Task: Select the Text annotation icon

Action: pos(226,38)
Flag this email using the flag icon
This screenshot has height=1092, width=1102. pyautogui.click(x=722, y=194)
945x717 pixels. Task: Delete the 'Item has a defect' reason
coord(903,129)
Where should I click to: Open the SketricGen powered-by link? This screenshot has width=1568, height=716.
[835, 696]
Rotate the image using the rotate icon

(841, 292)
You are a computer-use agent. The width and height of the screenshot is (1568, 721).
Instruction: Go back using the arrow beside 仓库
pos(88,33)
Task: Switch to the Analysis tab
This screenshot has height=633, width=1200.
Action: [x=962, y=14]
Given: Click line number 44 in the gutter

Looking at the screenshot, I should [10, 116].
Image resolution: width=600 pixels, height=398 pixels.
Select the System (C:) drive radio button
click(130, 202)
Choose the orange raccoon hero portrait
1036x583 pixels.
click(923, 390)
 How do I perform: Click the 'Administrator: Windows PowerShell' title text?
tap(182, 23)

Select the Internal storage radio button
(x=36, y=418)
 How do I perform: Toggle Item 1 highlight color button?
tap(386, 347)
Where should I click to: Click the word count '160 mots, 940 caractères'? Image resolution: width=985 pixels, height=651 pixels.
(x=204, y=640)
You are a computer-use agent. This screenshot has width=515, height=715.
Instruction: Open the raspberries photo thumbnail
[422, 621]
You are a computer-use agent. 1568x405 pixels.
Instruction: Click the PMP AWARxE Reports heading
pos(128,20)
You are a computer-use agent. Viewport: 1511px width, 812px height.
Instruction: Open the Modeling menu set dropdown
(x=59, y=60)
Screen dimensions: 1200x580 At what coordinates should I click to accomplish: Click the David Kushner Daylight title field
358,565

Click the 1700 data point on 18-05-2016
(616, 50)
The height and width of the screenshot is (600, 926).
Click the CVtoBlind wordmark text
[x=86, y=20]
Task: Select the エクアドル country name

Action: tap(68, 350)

++++

→ Task brief: Wherever a line in the listing contains the word "agent", copy that line out.

→ Exercise output:
You are a computer-use agent. The width and height of the screenshot is (1568, 721).
You are a computer-use agent. This screenshot has width=515, height=715.
You are a computer-use agent. 1568x405 pixels.
You are a computer-use agent. Viewport: 1511px width, 812px height.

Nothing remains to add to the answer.